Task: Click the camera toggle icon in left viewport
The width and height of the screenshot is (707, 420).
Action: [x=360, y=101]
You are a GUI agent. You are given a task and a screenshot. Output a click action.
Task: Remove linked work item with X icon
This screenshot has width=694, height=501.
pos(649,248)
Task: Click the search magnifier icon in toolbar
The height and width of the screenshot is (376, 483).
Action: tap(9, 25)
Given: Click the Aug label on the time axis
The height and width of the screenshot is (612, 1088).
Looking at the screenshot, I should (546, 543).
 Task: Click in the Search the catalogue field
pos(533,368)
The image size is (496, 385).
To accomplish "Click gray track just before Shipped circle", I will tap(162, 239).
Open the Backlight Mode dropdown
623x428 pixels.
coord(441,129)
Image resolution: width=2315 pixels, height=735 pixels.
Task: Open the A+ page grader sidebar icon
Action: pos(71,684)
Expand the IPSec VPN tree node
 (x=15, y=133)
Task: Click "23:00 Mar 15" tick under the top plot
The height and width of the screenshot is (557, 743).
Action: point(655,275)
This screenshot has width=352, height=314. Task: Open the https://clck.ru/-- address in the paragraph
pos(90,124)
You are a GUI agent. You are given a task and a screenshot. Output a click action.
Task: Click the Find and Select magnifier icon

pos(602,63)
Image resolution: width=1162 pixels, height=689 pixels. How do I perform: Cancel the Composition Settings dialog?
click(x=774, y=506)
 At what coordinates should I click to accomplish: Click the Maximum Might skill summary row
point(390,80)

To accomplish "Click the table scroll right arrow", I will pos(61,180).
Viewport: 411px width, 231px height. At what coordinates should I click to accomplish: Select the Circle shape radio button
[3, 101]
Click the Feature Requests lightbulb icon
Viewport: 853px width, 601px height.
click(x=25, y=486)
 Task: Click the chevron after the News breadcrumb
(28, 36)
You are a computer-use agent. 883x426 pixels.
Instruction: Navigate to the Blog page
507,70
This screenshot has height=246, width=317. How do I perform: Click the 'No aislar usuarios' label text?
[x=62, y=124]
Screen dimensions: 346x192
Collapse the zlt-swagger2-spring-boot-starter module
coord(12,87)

··········

▶ [Task objective]: Using the records above, copy word for word the line with "Given: Click the Aug label on the time axis", the line with "The image size is (496, 385).", and every line between them.

▶ [Solution to this problem]:
Given: Click the Aug label on the time axis
The height and width of the screenshot is (612, 1088).
Looking at the screenshot, I should (546, 543).
 Task: Click in the Search the catalogue field
pos(533,368)
The image size is (496, 385).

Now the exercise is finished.